The retention rate of 75% found was consistent to other bipolar disorder group therapy programs, including previous research which noted a retention rate of 71% for face-to-face group therapy for anxiety (Perich et al., Reference Perich, Mitchell and Meade2020). However, it was slightly lower than other telehealth programs for young people with BD, with a 77% rate noted in this study (Sankar et al., Reference Sankar, Panchal, Goldman, Colic, Villa, Kim and Blumberg2021). This suggests that telehealth delivered programs are similar to or higher than face-to-face programs in participant retention.
There are several limitations noted for this study. Firstly, there was a small sample size and a larger pilot randomised controlled trial would need to have been conducted to review any potential changes in symptoms. Another limitation is the low representation of people who identified as male taking part in the study. More work is needed to ensure that this program is also feasible and acceptable to this population.
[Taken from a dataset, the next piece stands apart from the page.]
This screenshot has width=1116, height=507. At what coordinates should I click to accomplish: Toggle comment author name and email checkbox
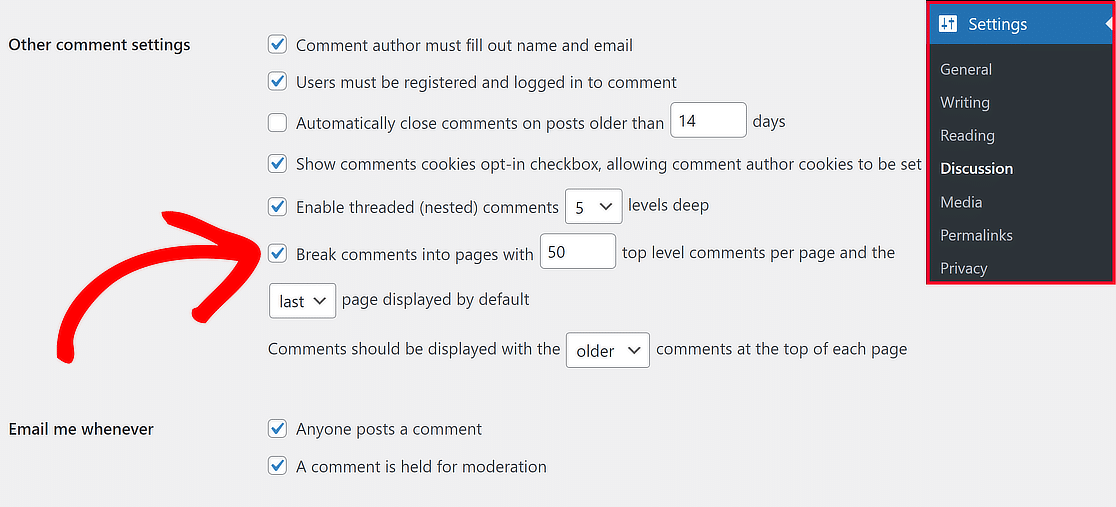(278, 45)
Preliminary evidence suggests that the telehealth-delivered recovery-orientated well-being plan group program was acceptable and feasible for participants living with bipolar disorder, suggesting that this approach may be helpful in increasing access to psychological treatment and reducing gaps in health care delivery. Although most participants completed the well-being plan as part of the program, further research is needed to determine if the bipolar-specific well-being plan group program is helpful in reducing symptoms and improving outcomes over a longer follow-up period.
Supplementary material
The supplementary material for this article can be found at https://doi.org/10.1017/S1352465824000316
Data availability statement
Data are available on request due to privacy/ethical restrictions.
Acknowledgements
We would like to thank Tracey Forward, Jasmine Hancock and Sophie Parkes for their help with the data collection, and Meg Smith, Margo Orum and David Gilfillan for their assistance in developing the intervention.
Author contributions
Tania Perich: Conceptualization (equal), Formal analysis (equal), Methodology (equal), Project administration (equal), Supervision (equal), Writing – original draft (equal), Writing – review & editing (equal); Kelly Kakakios: Formal analysis (equal), Methodology (equal), Writing – original draft (equal); Isabel Fraser: Data curation (equal), Formal analysis (equal), Writing – original draft (equal), Writing – review & editing (equal).
Financial support
This research received no specific grant from any funding agency, commercial or not-for-profit sectors.
Competing interests
The authors declare none.
Ethical standards
Informed written consent was obtained from all participants and the study was approved by the Western Sydney University Human Research Ethics Committee (H14254). The research was conducted conforming to the Declaration of Helsinki.